- [Énoncé] Prolongez l'extrait ci-dessous sur l'infaillibilité pontificale, en reprenant à la suite de sa dernière phrase.

- [Extrait retenu]
Finalement, nous ne séparons pas le moins du monde le Pape du consentement de l'Eglise tant que ce consentement n’est pas posé comme une condition soit antécédente, soit conséquente.(24)

Cette longue citation de Mgr Gasser le montre essayant d’expliquer en quel sens restreint l’infaillibilité papale, telle que Vatican I l’a définie, était « séparée » de l'Eglise et les nombreux sens où elle n’est pas à comprendre comme séparée. Il essayait de convaincre les évêques catholiques qui avaient manifesté une inquiétude au sujet de cette autorité spéciale du primat en matière d’enseignement.

Les remarques de Gasser semblent particulièrement utiles pour une interprétation correcte de l’intention du paragraphe 47 de la déclaration sur Le don de l’autorité. Ce paragraphe paraît répondre fondamentalement à la même préoccupation. L’autorité magistérielle du primat universel pour déclarer la foi authentique de toute l'Église est « une forme particulière d’exercice [c’est moi qui souligne] de la vocation et de la responsabilité du corps des évêques d’enseigner et d’affirmer la foi », et, à ce titre, elle est unique, mais elle ne s’en exerce pas moins « du sein du collège ... et non pas en dehors de ce collège», elle ne fait qu’exprimer la foi de toute l'Eglise et des Eglises particulières. Elle est fidèle à l'Ecriture et à la Tradition, « à la foi proclamée depuis les origines ».

- [Données fournies]
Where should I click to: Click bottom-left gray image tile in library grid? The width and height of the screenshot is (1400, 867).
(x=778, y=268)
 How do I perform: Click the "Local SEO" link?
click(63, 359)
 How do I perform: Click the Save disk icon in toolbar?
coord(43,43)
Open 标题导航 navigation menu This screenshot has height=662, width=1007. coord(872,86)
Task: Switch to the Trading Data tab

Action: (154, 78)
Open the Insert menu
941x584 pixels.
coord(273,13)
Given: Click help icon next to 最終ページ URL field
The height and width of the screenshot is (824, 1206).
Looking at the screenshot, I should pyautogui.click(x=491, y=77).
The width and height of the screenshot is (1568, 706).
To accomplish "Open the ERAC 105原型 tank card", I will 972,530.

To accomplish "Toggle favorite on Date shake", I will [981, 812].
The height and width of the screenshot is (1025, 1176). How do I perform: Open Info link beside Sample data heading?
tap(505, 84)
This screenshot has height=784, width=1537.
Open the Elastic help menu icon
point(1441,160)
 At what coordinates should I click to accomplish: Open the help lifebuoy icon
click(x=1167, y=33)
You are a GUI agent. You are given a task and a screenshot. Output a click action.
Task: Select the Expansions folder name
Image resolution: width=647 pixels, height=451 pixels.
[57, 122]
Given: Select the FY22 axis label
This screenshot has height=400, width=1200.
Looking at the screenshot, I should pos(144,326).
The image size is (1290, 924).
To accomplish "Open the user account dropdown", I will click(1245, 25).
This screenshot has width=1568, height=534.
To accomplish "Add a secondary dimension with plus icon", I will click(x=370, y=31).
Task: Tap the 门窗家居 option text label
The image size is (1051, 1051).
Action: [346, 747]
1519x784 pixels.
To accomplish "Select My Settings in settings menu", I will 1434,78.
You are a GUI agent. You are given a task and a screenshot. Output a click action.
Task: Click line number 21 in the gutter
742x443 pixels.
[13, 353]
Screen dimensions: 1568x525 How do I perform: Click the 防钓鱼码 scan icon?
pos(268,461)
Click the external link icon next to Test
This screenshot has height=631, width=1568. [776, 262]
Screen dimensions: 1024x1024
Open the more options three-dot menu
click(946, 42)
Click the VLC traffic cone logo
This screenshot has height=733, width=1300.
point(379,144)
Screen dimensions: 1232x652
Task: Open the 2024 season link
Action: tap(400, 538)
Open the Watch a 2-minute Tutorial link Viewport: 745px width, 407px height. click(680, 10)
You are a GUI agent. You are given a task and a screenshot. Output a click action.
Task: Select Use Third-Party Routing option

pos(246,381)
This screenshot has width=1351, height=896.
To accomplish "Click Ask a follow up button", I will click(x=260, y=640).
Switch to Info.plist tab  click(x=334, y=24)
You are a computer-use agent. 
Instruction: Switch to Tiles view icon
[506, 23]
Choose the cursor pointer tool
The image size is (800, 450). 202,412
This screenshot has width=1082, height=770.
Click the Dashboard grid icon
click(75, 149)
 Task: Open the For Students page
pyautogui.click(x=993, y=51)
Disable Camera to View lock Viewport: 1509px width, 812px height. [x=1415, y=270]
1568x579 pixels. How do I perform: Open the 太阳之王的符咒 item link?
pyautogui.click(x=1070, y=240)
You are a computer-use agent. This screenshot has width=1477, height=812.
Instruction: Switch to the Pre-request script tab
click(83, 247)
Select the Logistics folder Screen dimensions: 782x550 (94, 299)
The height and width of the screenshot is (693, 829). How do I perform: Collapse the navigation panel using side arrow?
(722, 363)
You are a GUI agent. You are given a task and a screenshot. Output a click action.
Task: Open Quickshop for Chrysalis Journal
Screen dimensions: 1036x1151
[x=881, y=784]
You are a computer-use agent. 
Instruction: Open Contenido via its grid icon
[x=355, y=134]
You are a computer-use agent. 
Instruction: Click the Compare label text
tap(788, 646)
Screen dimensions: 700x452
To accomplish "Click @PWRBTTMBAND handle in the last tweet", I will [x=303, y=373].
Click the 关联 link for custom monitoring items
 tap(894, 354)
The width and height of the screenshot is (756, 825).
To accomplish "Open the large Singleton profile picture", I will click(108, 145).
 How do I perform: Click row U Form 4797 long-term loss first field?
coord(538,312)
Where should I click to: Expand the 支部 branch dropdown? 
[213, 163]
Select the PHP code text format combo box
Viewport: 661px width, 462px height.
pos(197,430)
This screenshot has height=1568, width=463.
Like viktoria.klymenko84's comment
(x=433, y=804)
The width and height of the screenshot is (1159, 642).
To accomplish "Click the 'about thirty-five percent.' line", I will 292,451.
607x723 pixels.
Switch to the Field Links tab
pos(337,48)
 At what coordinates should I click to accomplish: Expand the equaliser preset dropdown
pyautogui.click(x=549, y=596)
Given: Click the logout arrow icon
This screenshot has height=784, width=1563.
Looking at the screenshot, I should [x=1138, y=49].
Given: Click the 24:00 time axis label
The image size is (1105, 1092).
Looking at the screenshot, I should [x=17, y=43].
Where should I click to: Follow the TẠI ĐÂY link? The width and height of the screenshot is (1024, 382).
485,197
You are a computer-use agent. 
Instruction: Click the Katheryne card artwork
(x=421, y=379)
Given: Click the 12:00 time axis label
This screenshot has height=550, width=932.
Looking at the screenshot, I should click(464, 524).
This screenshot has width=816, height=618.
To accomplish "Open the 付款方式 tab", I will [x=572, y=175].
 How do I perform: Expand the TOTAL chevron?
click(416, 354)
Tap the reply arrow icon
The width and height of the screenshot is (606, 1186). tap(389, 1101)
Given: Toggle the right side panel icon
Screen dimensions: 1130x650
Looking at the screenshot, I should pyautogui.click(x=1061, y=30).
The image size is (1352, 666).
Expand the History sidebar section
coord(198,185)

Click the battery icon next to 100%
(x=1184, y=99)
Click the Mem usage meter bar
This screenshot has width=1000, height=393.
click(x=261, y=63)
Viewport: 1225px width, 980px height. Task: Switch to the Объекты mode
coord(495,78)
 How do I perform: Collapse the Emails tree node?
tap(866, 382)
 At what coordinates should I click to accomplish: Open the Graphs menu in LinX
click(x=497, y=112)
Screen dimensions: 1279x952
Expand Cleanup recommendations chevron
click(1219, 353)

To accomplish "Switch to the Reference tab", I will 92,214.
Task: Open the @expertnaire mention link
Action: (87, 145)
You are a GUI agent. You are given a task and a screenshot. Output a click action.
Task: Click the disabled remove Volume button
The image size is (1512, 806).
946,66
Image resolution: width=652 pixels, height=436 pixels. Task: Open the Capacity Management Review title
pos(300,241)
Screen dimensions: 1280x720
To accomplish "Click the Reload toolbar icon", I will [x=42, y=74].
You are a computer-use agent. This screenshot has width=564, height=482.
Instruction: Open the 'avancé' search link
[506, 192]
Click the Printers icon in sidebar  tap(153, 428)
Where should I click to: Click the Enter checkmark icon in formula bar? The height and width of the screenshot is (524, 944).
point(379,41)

- [Réponse proposée]
ARCIC I a exprimé diverses inquiétudes, de la part des anglicans, au sujet de l’infaillibilité papale, spécialement du fait des définitions des dogmes marials en 1854 et 1950, ce qui, d’après la réponse catholique officielle, « illustre le besoin de beaucoup d’autres études sur le ministère pétrinien dans l'Eglise ».(25) Ces inquiétudes anglicanes ne sont plus évoquées dans la déclaration d’ ARCIC II sur Le don de l’autorité. On a à la place un effort pour souligner l’unité entre le pape, lorsqu’il exerce son autorité magistérielle unique de définition doctrinale solennelle, et l'Eglise entière. Cet effort a de remarquables points communs avec le discours de Mgr Gasser, qui apaisa avec succès de semblables inquiétudes chez des évêques catholiques romains à Vatican I.

Les affirmations d’ARCIC II sur la relation entre pareils enseignements spéciaux du primat et la foi de l'Eglise entière peuvent-elles être interprétées comme faisant de l’approbation de toute l'Eglise la condition juridique garantissant les enseignements en question, comme si, en l’absence d’une unanimité universelle antécédente ou d’une réception conséquente, on ne pourrait parler de définition infaillible ? Une telle interprétation d’ARCIC II, à mon avis, serait un contresens. La simple preuve en est la compréhension de l’enseignement et de la réception que donne le document au paragraphe 43. Il y est dit que les définitions tirent leur autorité non de la réception mais de la vérité divine, de l’autorité du Christ Tête, agissant par « la mission spécifique de celui ou de ceux qui les proclament ». Mgr Gasser s’en prenait à l’opinion gallicane selon laquelle les actions du primat sont conditionnées absolument par leur réception positive. Il cherchait à l’emporter sur les évêques qui voulaient l’assurance qu’on accorderait une considération suffisante à l’opinion de l’Eglise entière, spécialement sous sa formé manifestée par l’avis des évêques, chaque fois que le pape proposerait un enseignement définitif. Il écrivait :

C’est dans cette nécessité stricte et absolue que consiste toute la différence entre nous. La différence ne porte pas sur l’opportunité ou sur une nécessité relative qu’il faut laisser complètement au jugement du Pontife romain lorsqu’il définit en fonction des circonstances.(26)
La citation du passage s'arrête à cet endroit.